QUOTED PASSAGE:
____

I never get bored with dressed green salads. After years of having it regularly, both as a side-dish and a starter, I am always excited at the discovery of a new dressing, especially when warm spring days arrive and salad leaves are bought with higher frequency. This miso vinaigrette is simple, but original in its creamy consistency and quite complex taste it owes to miso. I have written below a short recipe, but to put it simply, it’s a traditional mustard vinaigrette with miso used instead of mustard. Accidentally this salad was a perfect company for the recently posted Chicken with Soy Sauce, Garlic and Molasses.
Miso has been frequently appearing on my table (see below) for several years now, but I have never thought of putting it into a vinaigrette. I have found this excellent and obvious idea in Japanese Farm Food by Nancy Singleton Hachisu, an American married to a Japanese farmer and living in rural area for several decades. The book contains both classic recipes and Nancy Singleton’s own inventions based on local ingredients. It is also full of stories about family, neighbours, local producers and, in general, describes life in the Japanese countryside. The book is a particularly compelling read, a beautiful object, a good source of recipes and I strongly advise it to all the Japanese cuisine fans, even novices because the majority of the recipes are easy and clearly explained.

____

INFORMATION SHOWN:
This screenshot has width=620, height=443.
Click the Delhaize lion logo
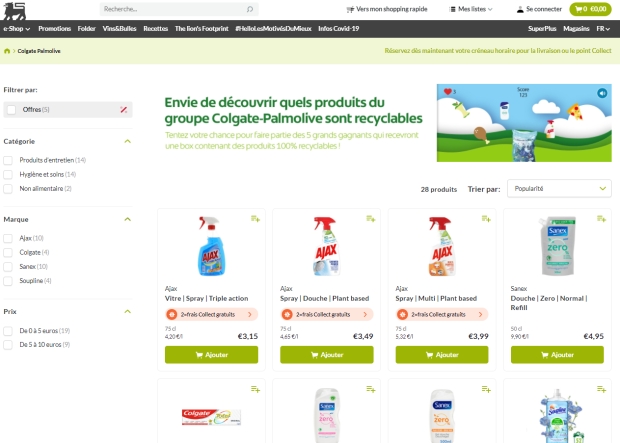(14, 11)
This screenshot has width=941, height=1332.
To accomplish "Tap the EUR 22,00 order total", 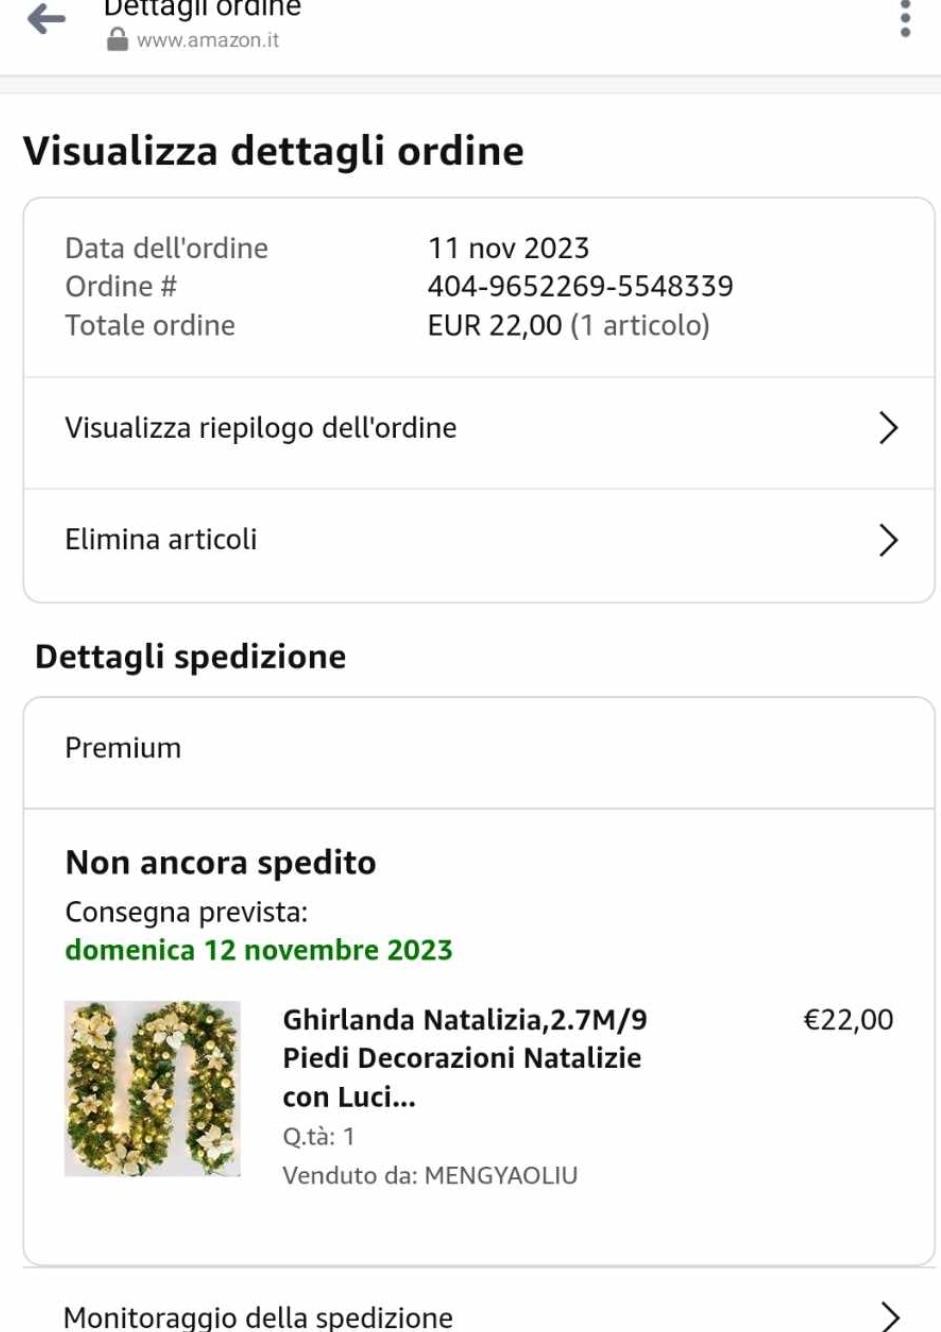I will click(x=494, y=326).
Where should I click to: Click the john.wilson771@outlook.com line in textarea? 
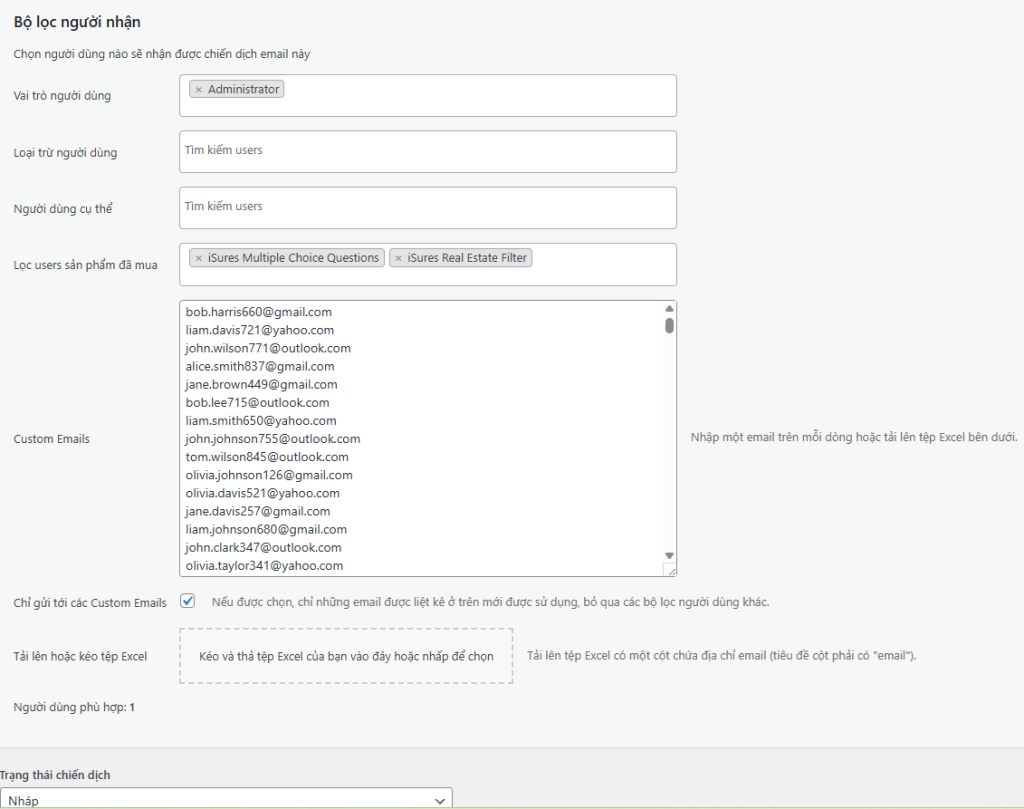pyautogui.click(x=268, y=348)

____

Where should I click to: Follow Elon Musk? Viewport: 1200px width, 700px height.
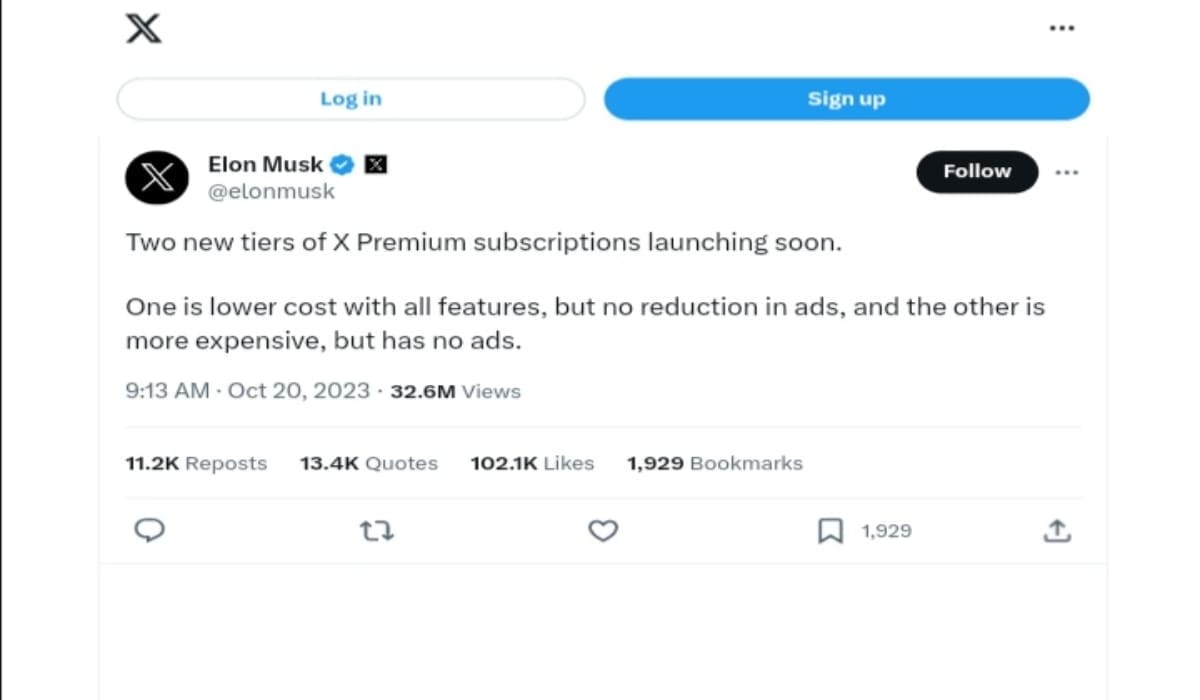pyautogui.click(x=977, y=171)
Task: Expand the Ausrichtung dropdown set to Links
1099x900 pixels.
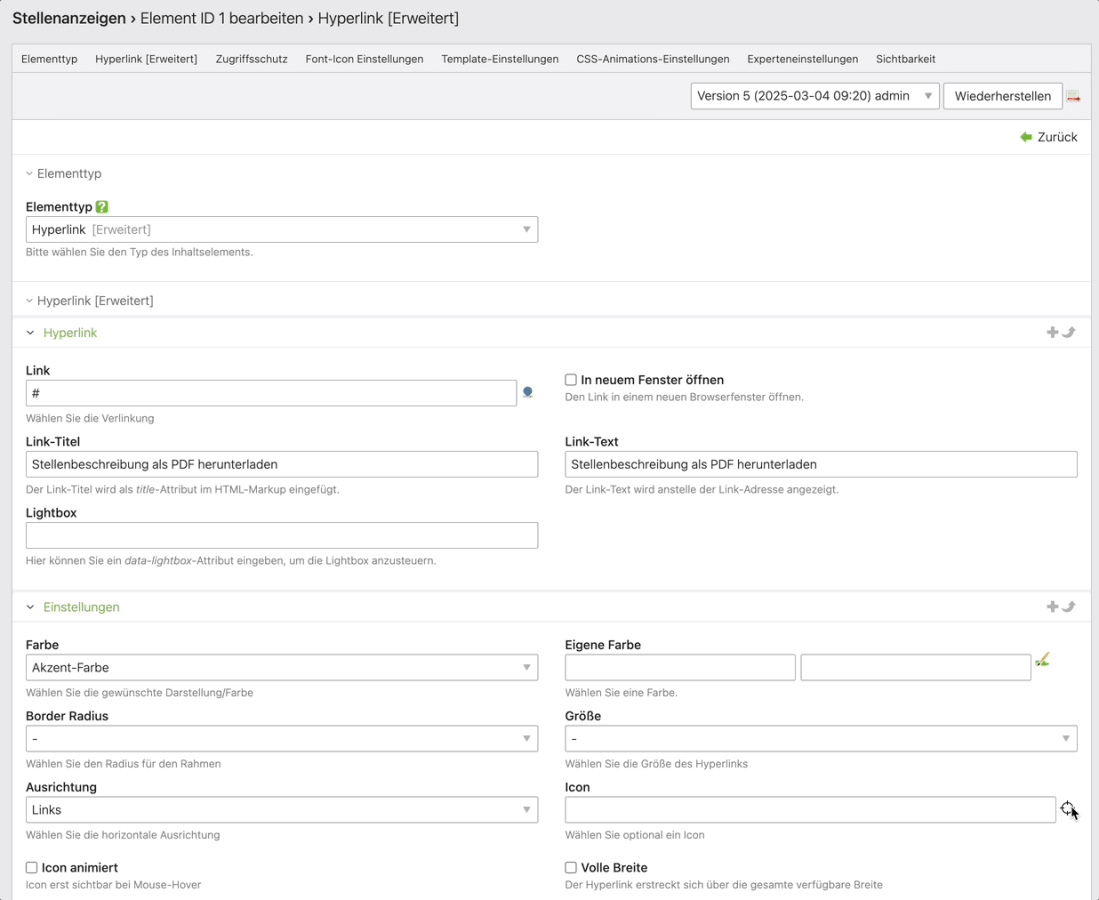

____

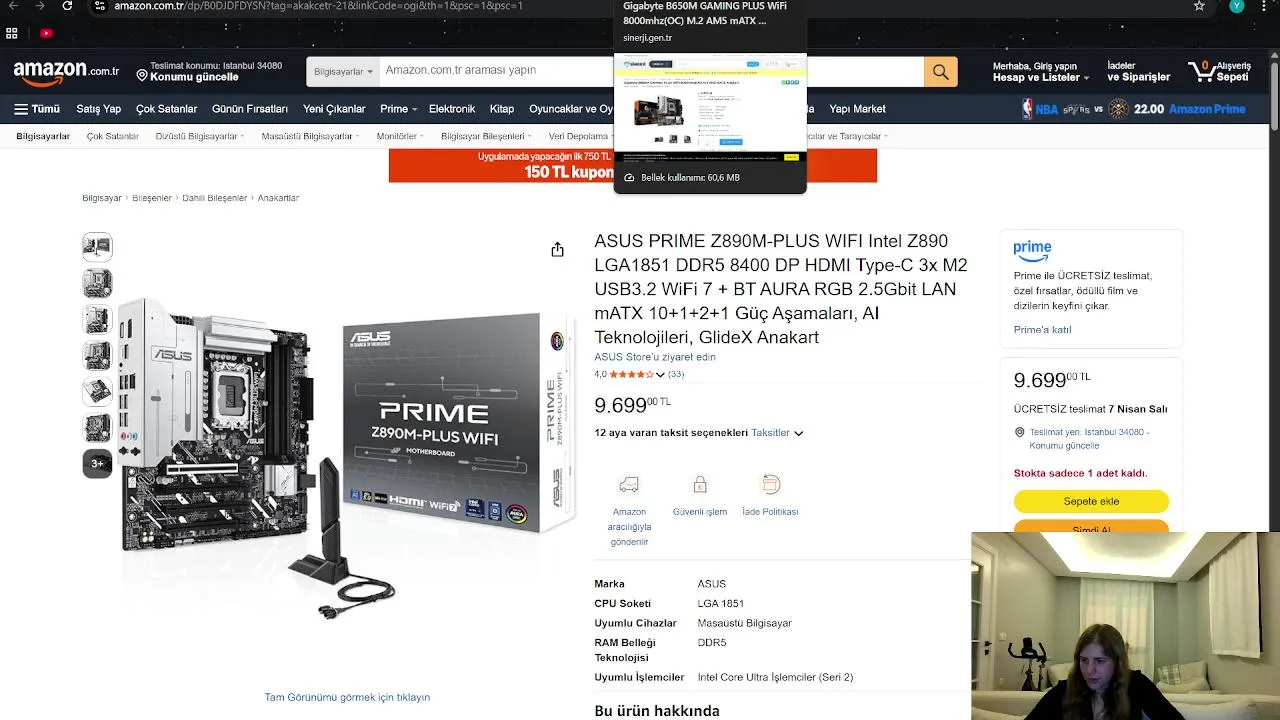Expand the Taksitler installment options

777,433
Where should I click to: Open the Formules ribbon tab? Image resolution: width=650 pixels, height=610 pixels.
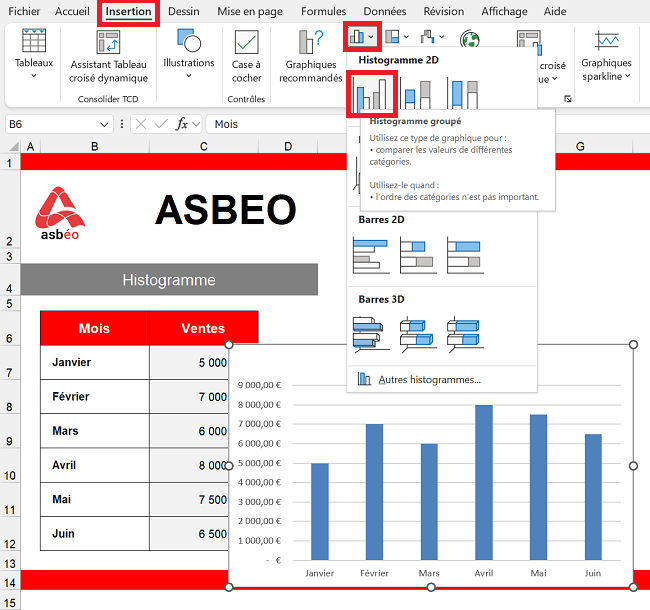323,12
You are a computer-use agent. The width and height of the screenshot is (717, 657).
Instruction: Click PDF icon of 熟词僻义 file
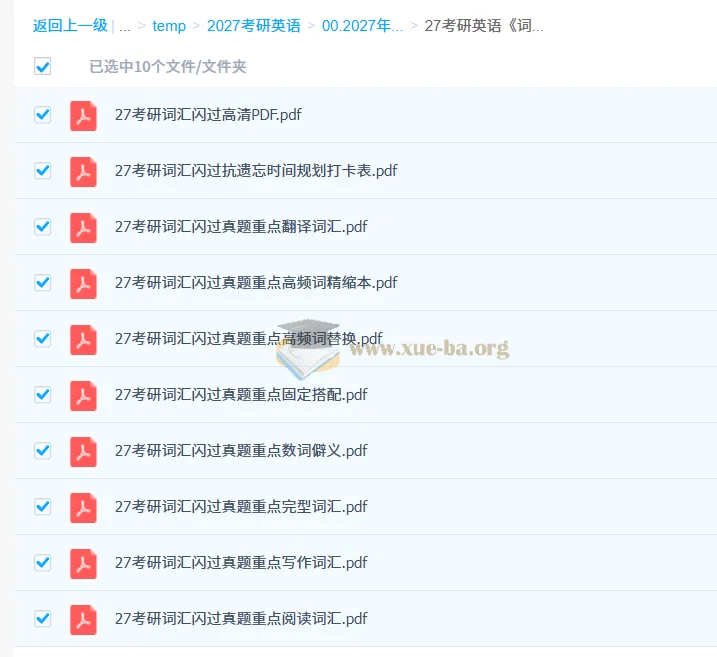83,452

____

STUDY QUESTIONS:
- A) In the miso vinaigrette post, what book gave the writer the idea of putting miso into a vinaigrette?
- B) Please copy the miso vinaigrette post word for word, starting with "Miso has been" and going on through "and clearly explained.".

ANSWERS FOR THE EXERCISE:
- A) Japanese Farm Food by Nancy Singleton Hachisu.

- B)
Miso has been frequently appearing on my table (see below) for several years now, but I have never thought of putting it into a vinaigrette. I have found this excellent and obvious idea in Japanese Farm Food by Nancy Singleton Hachisu, an American married to a Japanese farmer and living in rural area for several decades. The book contains both classic recipes and Nancy Singleton’s own inventions based on local ingredients. It is also full of stories about family, neighbours, local producers and, in general, describes life in the Japanese countryside. The book is a particularly compelling read, a beautiful object, a good source of recipes and I strongly advise it to all the Japanese cuisine fans, even novices because the majority of the recipes are easy and clearly explained.